— BEGIN SUPPLIED RECORDS —
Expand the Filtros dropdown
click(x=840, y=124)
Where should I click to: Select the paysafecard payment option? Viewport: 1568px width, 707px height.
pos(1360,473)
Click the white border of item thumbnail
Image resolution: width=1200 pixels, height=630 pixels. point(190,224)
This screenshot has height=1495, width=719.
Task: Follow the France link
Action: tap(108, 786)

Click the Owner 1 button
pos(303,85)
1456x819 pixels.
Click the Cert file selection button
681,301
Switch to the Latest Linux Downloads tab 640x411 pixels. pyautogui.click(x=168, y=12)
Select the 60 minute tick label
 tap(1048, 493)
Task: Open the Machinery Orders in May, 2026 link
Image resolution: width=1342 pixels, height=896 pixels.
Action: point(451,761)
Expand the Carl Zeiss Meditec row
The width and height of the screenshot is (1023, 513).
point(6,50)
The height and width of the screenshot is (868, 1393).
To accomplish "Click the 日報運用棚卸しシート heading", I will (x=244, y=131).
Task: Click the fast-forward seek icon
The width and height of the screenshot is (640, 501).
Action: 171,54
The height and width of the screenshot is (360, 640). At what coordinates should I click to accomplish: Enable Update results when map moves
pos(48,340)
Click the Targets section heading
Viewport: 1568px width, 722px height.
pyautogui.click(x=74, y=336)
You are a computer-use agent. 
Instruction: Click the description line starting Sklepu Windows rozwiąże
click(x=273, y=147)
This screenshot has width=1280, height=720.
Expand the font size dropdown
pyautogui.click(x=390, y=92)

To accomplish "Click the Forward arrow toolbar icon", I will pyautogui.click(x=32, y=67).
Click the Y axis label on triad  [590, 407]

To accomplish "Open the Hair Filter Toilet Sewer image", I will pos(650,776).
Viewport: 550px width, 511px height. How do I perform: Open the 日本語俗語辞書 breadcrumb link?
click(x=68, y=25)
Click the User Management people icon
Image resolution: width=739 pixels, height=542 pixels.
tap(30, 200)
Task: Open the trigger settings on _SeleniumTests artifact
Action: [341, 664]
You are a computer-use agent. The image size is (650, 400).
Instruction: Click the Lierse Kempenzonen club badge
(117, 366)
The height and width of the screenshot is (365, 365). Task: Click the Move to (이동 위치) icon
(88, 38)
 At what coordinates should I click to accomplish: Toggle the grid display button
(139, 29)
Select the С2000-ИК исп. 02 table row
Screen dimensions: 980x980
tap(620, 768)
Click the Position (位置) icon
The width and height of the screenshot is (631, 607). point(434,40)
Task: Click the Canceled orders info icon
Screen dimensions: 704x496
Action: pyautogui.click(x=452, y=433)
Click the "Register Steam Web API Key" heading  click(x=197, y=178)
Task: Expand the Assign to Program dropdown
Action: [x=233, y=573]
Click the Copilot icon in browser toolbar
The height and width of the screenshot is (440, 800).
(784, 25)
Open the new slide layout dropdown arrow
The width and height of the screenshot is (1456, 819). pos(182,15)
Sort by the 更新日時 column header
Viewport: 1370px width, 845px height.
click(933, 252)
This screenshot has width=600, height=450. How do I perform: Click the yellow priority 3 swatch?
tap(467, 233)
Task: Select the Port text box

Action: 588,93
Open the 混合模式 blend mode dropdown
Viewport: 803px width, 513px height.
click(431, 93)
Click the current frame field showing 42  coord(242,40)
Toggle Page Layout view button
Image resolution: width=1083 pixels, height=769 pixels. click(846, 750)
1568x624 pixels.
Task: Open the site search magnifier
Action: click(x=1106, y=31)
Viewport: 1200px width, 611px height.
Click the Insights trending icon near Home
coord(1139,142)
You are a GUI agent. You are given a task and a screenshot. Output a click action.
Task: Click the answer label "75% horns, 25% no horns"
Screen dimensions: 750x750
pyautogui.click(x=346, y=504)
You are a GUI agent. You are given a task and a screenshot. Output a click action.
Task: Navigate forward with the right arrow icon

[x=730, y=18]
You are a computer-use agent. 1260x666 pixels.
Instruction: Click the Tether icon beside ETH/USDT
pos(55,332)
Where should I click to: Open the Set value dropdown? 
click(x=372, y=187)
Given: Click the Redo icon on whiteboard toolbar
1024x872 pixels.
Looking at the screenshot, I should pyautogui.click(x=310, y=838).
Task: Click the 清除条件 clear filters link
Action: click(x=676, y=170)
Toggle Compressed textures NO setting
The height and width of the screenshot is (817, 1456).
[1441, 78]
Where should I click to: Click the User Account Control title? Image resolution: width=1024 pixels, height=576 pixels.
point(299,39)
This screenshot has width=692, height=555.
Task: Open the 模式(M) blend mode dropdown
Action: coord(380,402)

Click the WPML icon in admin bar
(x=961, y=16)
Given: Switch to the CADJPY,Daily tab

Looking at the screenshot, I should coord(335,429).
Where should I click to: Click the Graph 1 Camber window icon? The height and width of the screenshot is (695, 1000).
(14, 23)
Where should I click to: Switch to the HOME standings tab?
— END SUPPLIED RECORDS —
=== AIM OF THE EXERCISE ===
Copy out the lines of the data above exactly as they appear, from the line containing "Click the white border of item thumbnail" through the line containing "point(6,50)", both included.

=== SOLUTION TO THIS PROBLEM ===
Click the white border of item thumbnail
Image resolution: width=1200 pixels, height=630 pixels. point(190,224)
This screenshot has height=1495, width=719.
Task: Follow the France link
Action: tap(108, 786)

Click the Owner 1 button
pos(303,85)
1456x819 pixels.
Click the Cert file selection button
681,301
Switch to the Latest Linux Downloads tab 640x411 pixels. pyautogui.click(x=168, y=12)
Select the 60 minute tick label
 tap(1048, 493)
Task: Open the Machinery Orders in May, 2026 link
Image resolution: width=1342 pixels, height=896 pixels.
Action: point(451,761)
Expand the Carl Zeiss Meditec row
The width and height of the screenshot is (1023, 513).
point(6,50)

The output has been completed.